— Work request A —
From the blog text, return the passage that begins at the words "Joy to the World, the Lord is come- Christmas" and stops after the words "why the lyrics?".
— Work request B —
Answer these questions from the blog text:
(i) How many years old does the writer say they are?
(ii) What does the writer call Christmas ultimately the prelude to?
(iii) Instead of a soundtrack, what does the writer now realize they need?
━━━━━ Extract to read ━━━━━
Joy to the world, the Lord is come! Let earth receive her King; Let every heart prepare Him room, And heaven and nature sing, Joy to the world, the Savior reigns! Let men their songs employ; While fields and floods, rocks, hills and plains Repeat the sounding joy, No more let sins and sorrows grow, Nor thorns infest the ground; He comes to make His blessings flow Far as the curse is found, He rules the world with truth and grace, And makes the nations prove The glories of His righteousness, And wonders, wonders, of His love.

Beautiful isn't it? So many parts of this song just resonated with me. Especially the first four lines. The whole of Christmas is summed up in them.
Joy to the World, the Lord is come- Christmas is about Joy, the joy of Christ coming!
Let earth receive her King- This makes me think about the number of celebrations that have developed nations as a child was born to a King and Queen. Elaborate feasts, and rejoicing in the streets. How much more since the King of the entire world has now come?
Let every heart prepare Him room- I guess this is "key" to understanding the whole season!

As absolutely wonderful as Christmas is, and it so is, ultimately it is the prelude to Easter. That season doesn't even come close to Christmas for the joy and magical-ness, but it is equally important, and also depicted in the song.

Want to see a great video of the song?

Monday, December 14, 2009

So, why the lyrics?

It is something I noticed when I was younger. Early teens. I remember thinking that my life should have a soundtrack. Like any good movie there would be happy songs, sad songs, and melodies that moved you.

As an adult, maybe that original thought hasn't changed so much. Except now I realize that maybe instead of having a soundtrack I need a play list. Soundtracks are generally made up of ten to fifteen songs, and my life contains so much more than that.

So the songs I share are the ones that have come to mind at certain times, like when my son was born, or I was told no more babies, or when I finally decided to grab ahold of the christmas spirit. Sometimes the lyrics themselves about do me in. Sometimes they pull my heart so close to my savior I tears will start pouring simply because I am assured that He cares about me personally. It's unreal, really.

If I can find links to the songs themselves, I will try to share them. Maybe somewhere along the road you will have the same one in your play list.

God Bless!
M-e

The Point

Maybe this won't mean a thing to anyone else, and maybe it will. I am not a pastor, a youth leader, or anyone special. I am a wife, a mom, a best friend, a sister, and a daughter. I am overly demanding of myself, and maybe a little too lackadaisical. However, it comes down to one thing, and one thing only.

I love Christ.

I screw up all the time. I make mistakes, I think horrible things about people, I have a bad attitude. Sometimes I curse. I can be short tempered and demanding. The list of my flaws is a mile long, and if you gave it a thought, maybe yours is too. Not that it is ok, but being able to admit that I screw up is terribly freeing. It means that I can turn around and try to do better next time. It means sometimes that I have to be humble (ouch) and ask for someones' forgiveness. Basically, I am not perfect and will never profess to be, and while I do on occasion say that I am, it's a lie and only used for my selfish comfort.

I have learned loads in my short-ish lifetime, a whopping 26 years. I have struggled through secondary infertility, mild depression, self esteem issues, PCOS, marriage, and child rearing. Mostly though, all of the struggles have pulled me back to faith. Not just in a supreme being that exists somewhere out there, but a very personal, real, and caring God. The God told all about in the Bible.

I am not your judge. Condemnation isn't my job.

Loving and encouraging is.

I am not a fan of the "toleration" movement.

I would prefer to not just be "tolerated" myself. Love me or hate me. Jesus wasn't a fan of toleration either... just sayin'.

So, if you are here to read, welcome. Leave me a comment if you're in the mood. Basically, leave encouraged.
━━━━━ Information given ━━━━━
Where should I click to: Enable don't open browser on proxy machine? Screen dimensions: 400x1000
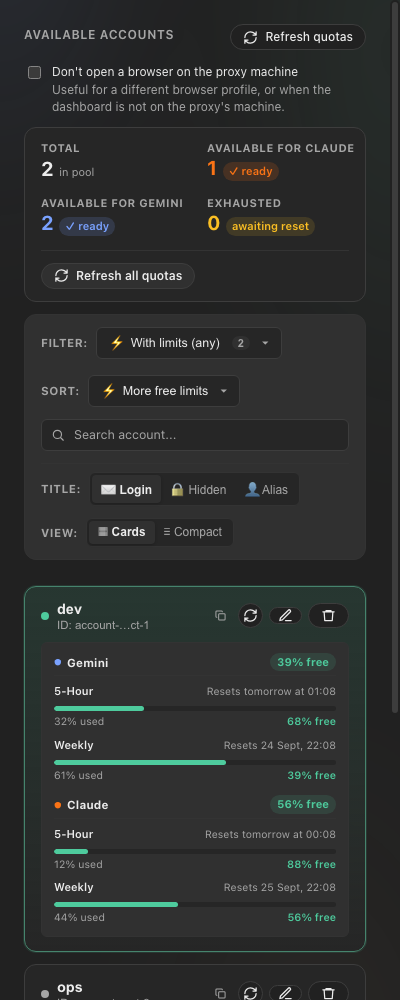click(34, 73)
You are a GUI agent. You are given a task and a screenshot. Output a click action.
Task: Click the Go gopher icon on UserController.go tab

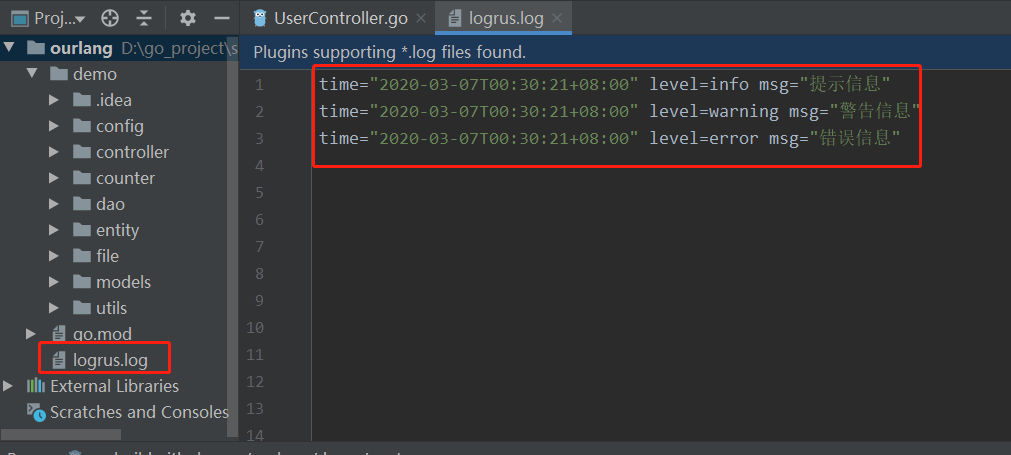click(260, 19)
━━━━━
— Answer space A —
Joy to the World, the Lord is come- Christmas is about Joy, the joy of Christ coming!
Let earth receive her King- This makes me think about the number of celebrations that have developed nations as a child was born to a King and Queen. Elaborate feasts, and rejoicing in the streets. How much more since the King of the entire world has now come?
Let every heart prepare Him room- I guess this is "key" to understanding the whole season!

As absolutely wonderful as Christmas is, and it so is, ultimately it is the prelude to Easter. That season doesn't even come close to Christmas for the joy and magical-ness, but it is equally important, and also depicted in the song.

Want to see a great video of the song?

Monday, December 14, 2009

So, why the lyrics?

— Answer space B —
(i) 26
(ii) Easter
(iii) A play list